= Request =
Extract every line of the records below and reproduce each one without any changes. Leave the pictures out of your answer.

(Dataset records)
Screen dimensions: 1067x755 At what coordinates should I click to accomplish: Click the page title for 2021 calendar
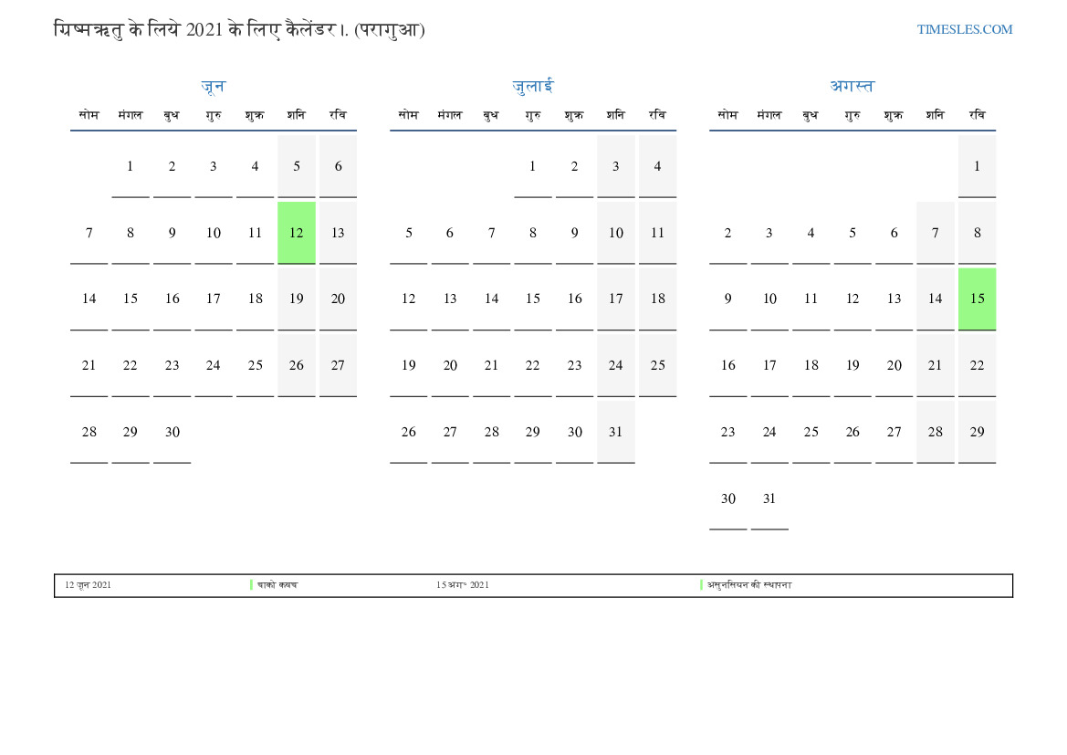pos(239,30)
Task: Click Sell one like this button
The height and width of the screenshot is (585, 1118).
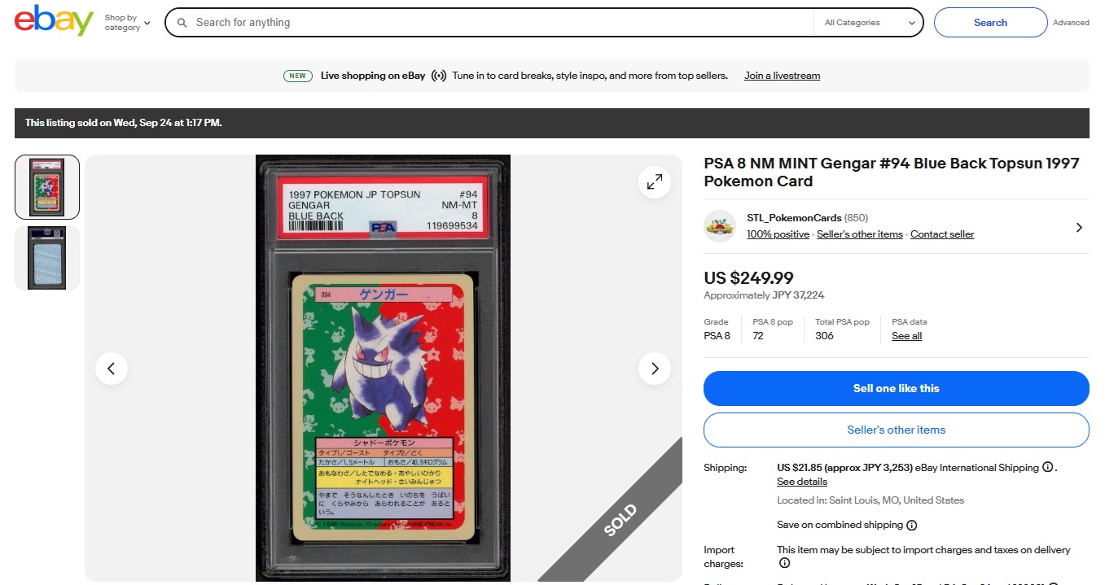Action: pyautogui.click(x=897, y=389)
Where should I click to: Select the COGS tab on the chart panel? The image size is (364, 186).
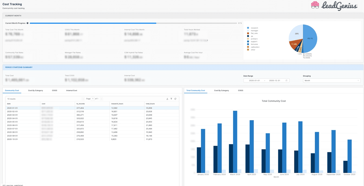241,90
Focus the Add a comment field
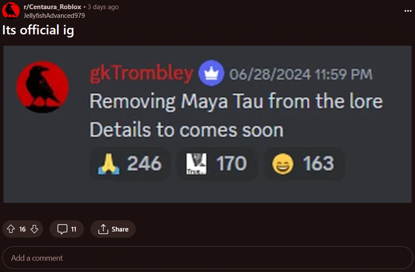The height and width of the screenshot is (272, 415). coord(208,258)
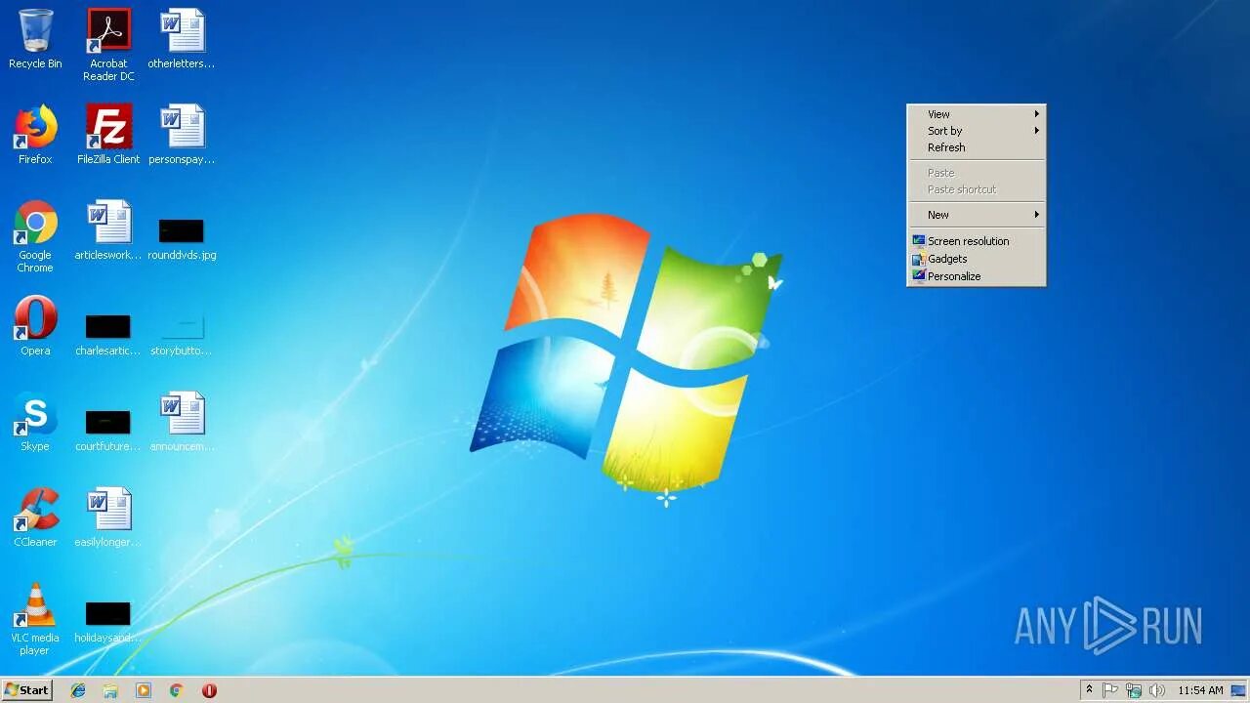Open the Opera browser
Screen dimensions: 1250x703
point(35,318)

= Answer to this exercise =
Screen dimensions: 1067x755 At what coordinates should I click to accomplish: Click the page title for 2021 calendar
pos(239,30)
Task: Click Sell one like this button
The height and width of the screenshot is (585, 1118).
Action: pyautogui.click(x=897, y=389)
Where should I click to: Select the COGS tab on the chart panel? The image size is (364, 186).
241,90
Focus the Add a comment field
The height and width of the screenshot is (272, 415). coord(208,258)
Open the Opera browser
Screen dimensions: 1250x703
point(35,318)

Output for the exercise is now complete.